Feature generation is already successfully distributed.
The answers in Multiprocessing scikit-learn suggest it is possible to distribute the work of a SGDClassifier:
You can distribute the data sets across cores, do partial_fit, get the weight vectors, average them, distribute them to the estimators, do partial fit again.
local_matrix = get_local_matrix()
local_vector = get_local_vector()
estimator = linear_model.SGDClassifier()
estimator.partial_fit(local_matrix, local_vector, [0,1])
comm.send((estimator.coef_,estimator.intersept_),dest=0,tag=rank)
average_coefs = None
avg_intercept = None
comm.bcast(0,root=0)
if rank > 0:
comm.send( (estimator.coef_, estimator.intercept_ ), dest=0, tag=rank)
else:
pairs = [comm.recv(source=r, tag=r) for r in range(1,size)]
pairs.append( (estimator.coef_, estimator.intercept_) )
average_coefs = np.average([ a[0] for a in pairs ],axis=0)
avg_intercept = np.average( [ a[1][0] for a in pairs ] )
estimator.coef_ = comm.bcast(average_coefs,root=0)
estimator.intercept_ = np.array( [comm.bcast(avg_intercept,root=0)] )

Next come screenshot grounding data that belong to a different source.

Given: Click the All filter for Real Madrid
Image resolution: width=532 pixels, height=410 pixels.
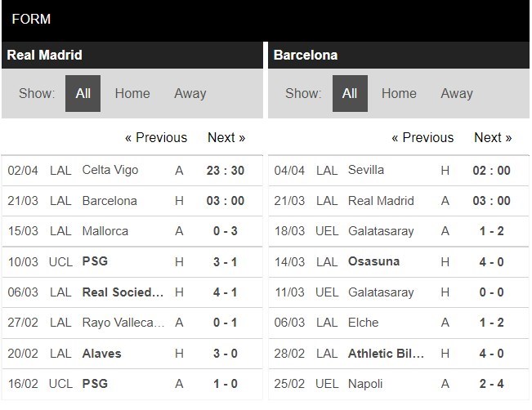Looking at the screenshot, I should pos(83,93).
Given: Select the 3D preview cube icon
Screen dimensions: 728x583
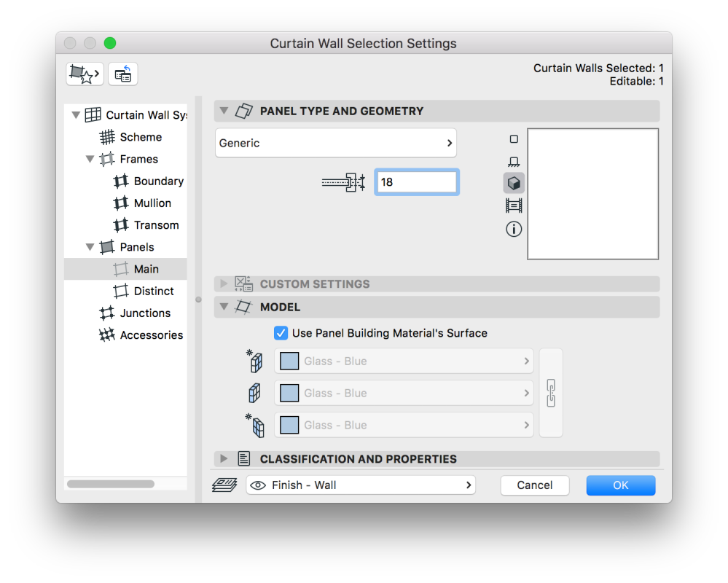Looking at the screenshot, I should coord(514,183).
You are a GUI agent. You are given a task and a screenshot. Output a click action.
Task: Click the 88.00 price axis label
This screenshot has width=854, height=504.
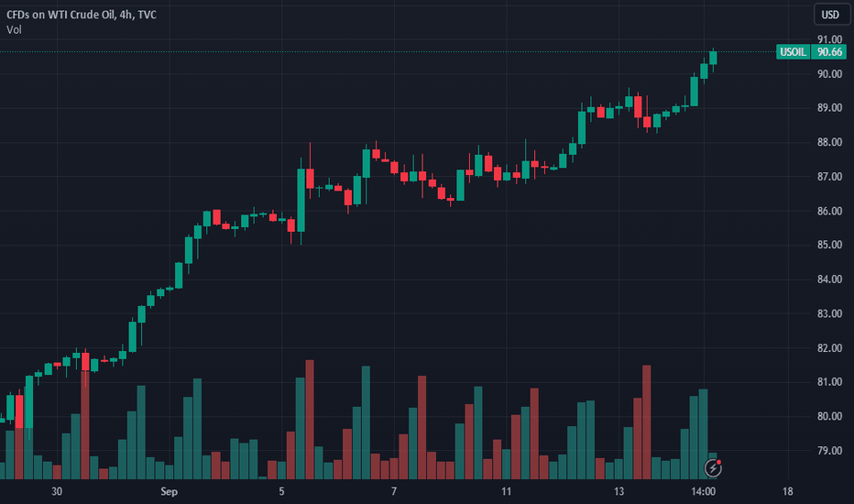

estimator.partial_fit(metric_matrix, edges_exist,[0,1])
if rank > 0:
comm.send( (estimator.coef_, estimator.intercept_ ), dest=0, tag=rank)
else:
pairs = [comm.recv(source=r, tag=r) for r in range(1,size)]
pairs.append( (estimator.coef_, estimator.intercept_) )
average_coefs = np.average([ a[0] for a in pairs ],axis=0)
avg_intercept = np.average( [ a[1][0] for a in pairs ] )
estimator.coef_ = average_coefs
estimator.intercept_ = np.array( [avg_intercept] )
print("The estimator at rank 0 should now be working")
Training a linear model on a dataset with 1e9 samples and 2 features is very likely to underfit or waste CPU / IO time in case the data is actually linearly separable. Don't waste time thinking about parallelizing such a problem with a linear model:
either switch to a more complex class of models (e.g. train random forests on smaller partitions of the data that fit in memory and aggregate them)
or either select random subsamples of your dataset of increasing and train linear models. Measure the predictive accuracy on an held out test and stop when you see diminishing returns (probably after a couple 10s of thousands of samples of the minority class).